Bottom Line: Prediction of future outcomes and self-monitoring are only effective if belief closely matches behavioral performance.We furthermore show that belief and performance do not match when conditioned on task difficulty--as is common practice when plotting the psychometric curve--highlighting common pitfalls in previous neuroscience work.These results have important implications for experimental design and are of relevance for theories that aim to unravel the nature of meta-cognition.
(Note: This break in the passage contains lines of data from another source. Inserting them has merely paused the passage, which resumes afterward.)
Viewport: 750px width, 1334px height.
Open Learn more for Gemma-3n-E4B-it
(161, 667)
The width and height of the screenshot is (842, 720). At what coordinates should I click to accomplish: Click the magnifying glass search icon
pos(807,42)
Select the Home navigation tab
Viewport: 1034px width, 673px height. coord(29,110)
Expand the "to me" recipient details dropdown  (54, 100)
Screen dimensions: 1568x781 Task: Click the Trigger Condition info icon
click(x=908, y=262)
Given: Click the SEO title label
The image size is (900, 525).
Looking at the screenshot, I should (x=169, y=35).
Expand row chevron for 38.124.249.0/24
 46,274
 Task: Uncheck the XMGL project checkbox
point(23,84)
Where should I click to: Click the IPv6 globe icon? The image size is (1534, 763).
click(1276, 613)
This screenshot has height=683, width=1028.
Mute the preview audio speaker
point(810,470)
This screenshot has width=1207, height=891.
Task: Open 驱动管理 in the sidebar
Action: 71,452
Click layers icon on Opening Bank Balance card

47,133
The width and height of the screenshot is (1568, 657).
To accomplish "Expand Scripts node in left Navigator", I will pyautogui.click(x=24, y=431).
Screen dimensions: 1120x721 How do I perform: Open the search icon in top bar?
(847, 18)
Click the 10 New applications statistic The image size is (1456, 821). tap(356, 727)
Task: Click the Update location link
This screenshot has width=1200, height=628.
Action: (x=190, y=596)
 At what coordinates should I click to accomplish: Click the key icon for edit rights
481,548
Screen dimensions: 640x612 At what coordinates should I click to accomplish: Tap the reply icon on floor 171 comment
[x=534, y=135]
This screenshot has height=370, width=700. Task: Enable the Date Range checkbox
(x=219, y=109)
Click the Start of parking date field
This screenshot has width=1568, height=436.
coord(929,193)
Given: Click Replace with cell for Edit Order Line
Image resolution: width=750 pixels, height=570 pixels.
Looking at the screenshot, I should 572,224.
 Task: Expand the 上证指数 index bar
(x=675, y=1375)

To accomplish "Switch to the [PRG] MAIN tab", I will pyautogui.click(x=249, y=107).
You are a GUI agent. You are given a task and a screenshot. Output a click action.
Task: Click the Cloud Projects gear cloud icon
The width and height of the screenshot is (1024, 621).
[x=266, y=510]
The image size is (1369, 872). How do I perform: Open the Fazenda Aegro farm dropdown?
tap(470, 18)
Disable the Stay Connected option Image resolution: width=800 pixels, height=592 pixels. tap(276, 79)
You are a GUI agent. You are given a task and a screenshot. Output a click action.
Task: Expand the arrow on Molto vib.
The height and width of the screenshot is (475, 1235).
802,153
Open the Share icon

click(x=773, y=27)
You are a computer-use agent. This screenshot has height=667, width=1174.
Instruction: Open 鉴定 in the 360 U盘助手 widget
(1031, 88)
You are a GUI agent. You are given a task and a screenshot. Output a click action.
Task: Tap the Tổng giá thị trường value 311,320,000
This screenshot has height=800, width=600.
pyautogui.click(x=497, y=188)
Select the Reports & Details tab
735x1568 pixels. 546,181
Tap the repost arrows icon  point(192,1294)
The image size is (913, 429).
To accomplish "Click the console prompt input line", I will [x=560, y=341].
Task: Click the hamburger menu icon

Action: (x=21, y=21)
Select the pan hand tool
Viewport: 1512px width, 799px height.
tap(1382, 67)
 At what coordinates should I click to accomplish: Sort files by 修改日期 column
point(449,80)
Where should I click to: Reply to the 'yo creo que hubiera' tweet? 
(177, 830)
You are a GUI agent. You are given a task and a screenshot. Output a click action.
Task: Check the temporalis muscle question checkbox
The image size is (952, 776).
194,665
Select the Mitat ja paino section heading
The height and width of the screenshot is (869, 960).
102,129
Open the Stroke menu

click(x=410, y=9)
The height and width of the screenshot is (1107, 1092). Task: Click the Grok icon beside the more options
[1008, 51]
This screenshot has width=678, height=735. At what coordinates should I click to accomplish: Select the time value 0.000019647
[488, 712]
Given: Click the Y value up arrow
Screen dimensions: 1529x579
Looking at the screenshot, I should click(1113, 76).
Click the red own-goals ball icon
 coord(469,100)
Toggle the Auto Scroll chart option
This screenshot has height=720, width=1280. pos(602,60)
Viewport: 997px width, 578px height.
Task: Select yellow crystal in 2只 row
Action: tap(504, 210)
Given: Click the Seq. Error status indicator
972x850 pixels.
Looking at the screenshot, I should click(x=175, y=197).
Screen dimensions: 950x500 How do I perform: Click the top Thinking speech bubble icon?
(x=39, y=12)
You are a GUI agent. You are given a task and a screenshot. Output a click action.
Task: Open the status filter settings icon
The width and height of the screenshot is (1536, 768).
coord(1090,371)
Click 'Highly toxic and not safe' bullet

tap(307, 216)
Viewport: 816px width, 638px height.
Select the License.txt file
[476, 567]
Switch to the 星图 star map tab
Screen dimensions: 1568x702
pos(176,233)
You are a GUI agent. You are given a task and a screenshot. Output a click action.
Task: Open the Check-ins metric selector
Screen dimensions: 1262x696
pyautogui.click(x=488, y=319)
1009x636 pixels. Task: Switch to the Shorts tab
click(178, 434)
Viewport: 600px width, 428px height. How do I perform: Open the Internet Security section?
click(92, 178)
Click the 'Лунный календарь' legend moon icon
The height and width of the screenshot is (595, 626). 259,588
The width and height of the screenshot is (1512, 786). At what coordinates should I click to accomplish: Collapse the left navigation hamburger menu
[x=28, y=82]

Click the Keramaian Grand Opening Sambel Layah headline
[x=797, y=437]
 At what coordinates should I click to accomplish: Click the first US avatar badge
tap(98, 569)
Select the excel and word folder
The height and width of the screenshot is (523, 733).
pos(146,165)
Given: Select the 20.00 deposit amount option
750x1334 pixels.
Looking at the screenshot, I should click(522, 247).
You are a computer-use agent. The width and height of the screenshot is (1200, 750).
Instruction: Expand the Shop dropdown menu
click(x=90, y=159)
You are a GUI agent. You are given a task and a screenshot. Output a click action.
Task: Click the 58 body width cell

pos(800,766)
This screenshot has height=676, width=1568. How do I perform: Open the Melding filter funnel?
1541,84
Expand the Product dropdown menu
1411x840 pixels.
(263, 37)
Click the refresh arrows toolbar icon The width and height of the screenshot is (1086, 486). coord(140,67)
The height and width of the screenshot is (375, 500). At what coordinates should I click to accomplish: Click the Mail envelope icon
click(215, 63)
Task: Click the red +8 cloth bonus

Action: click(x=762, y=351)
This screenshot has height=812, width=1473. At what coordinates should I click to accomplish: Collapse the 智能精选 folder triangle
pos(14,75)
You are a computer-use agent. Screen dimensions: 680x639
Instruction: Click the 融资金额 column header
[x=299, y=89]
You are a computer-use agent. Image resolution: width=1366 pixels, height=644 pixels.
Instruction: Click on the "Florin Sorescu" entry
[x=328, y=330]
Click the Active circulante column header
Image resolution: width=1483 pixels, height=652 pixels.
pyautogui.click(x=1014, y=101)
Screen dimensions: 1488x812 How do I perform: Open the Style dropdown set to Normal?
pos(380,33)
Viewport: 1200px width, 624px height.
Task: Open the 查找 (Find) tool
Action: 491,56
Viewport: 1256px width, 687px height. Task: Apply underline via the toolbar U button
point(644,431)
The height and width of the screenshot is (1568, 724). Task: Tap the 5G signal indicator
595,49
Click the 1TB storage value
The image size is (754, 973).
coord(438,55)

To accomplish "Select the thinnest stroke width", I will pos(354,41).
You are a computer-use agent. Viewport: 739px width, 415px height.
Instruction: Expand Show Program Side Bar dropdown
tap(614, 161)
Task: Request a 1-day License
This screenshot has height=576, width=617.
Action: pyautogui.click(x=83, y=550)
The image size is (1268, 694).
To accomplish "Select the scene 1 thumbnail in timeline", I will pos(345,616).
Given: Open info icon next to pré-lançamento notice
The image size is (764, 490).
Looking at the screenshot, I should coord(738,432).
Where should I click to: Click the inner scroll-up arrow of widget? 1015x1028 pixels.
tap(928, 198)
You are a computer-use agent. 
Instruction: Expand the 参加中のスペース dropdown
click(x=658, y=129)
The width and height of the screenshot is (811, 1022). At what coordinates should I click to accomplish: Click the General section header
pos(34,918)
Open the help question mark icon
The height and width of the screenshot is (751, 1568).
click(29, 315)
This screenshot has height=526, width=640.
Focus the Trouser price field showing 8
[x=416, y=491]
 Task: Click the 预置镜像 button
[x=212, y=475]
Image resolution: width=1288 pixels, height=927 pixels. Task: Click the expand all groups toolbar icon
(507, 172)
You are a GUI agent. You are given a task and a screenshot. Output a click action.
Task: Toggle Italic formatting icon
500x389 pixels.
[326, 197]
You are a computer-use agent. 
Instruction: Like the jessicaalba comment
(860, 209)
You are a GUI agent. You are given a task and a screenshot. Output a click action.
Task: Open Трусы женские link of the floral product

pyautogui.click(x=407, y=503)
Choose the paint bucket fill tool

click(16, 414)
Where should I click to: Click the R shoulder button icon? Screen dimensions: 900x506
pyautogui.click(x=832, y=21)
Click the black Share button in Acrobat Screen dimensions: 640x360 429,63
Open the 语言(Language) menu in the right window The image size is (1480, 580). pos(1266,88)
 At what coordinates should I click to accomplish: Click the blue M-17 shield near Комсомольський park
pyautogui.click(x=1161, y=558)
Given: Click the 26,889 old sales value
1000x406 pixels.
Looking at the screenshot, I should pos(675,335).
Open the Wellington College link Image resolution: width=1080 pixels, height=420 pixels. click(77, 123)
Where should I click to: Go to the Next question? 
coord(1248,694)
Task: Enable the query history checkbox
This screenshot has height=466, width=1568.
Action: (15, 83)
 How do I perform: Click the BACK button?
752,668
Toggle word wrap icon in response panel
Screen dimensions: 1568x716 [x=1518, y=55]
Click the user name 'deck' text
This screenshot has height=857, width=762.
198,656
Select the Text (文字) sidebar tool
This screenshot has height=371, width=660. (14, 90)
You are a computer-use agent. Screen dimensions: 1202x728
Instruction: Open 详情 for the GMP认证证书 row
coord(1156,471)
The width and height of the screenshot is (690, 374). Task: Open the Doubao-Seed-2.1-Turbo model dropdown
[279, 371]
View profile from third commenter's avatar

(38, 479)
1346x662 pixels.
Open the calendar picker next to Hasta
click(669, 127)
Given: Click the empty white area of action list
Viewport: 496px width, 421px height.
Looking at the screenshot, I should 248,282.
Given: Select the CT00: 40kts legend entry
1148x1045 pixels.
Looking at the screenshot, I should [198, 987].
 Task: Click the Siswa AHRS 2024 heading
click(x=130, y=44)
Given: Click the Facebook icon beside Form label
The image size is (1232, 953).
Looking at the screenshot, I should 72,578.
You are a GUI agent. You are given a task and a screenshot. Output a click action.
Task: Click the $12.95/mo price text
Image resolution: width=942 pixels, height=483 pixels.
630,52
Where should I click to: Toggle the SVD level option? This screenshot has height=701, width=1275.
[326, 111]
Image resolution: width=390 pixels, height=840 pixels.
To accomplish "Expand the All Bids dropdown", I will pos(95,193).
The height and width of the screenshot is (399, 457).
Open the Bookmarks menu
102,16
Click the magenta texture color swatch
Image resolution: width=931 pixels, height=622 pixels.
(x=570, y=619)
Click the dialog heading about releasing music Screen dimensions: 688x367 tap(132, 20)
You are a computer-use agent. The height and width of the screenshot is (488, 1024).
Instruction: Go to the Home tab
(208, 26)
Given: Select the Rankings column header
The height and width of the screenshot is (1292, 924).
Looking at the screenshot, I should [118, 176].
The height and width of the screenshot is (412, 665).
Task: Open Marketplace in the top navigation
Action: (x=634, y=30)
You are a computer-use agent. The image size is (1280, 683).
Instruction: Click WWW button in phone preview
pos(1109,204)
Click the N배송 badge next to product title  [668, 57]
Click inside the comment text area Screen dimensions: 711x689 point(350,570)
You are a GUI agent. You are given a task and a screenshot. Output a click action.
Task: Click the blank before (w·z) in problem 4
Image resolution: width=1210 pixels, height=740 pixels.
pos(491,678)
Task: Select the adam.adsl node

View Article: PubMed Central - PubMed

Affiliation: Department of Brain and Cognitive Sciences, University of Rochester, Rochester, New York, United States of America; Institut National de la Santé et de la Recherche Médicale, École Normale Supérieure, Paris, France; Département des Neurosciences Fondamentales, Université de Genève, Geneva, Switzerland.

ABSTRACT
In an uncertain and ambiguous world, effective decision making requires that subjects form and maintain a belief about the correctness of their choices, a process called meta-cognition. Prediction of future outcomes and self-monitoring are only effective if belief closely matches behavioral performance. Equality between belief and performance is also critical for experimentalists to gain insight into the subjects' belief by simply measuring their performance. Assuming that the decision maker holds the correct model of the world, one might indeed expect that belief and performance should go hand in hand. Unfortunately, we show here that this is rarely the case when performance is defined as the percentage of correct responses for a fixed stimulus, a standard definition in psychophysics. In this case, belief equals performance only for a very narrow family of tasks, whereas in others they will only be very weakly correlated. As we will see it is possible to restore this equality in specific circumstances but this remedy is only effective for a decision-maker, not for an experimenter. We furthermore show that belief and performance do not match when conditioned on task difficulty--as is common practice when plotting the psychometric curve--highlighting common pitfalls in previous neuroscience work. Finally, we demonstrate that miscalibration and the hard-easy effect observed in humans' and other animals' certainty judgments could be explained by a mismatch between the experimenter's and decision maker's expected distribution of task difficulties. These results have important implications for experimental design and are of relevance for theories that aim to unravel the nature of meta-cognition.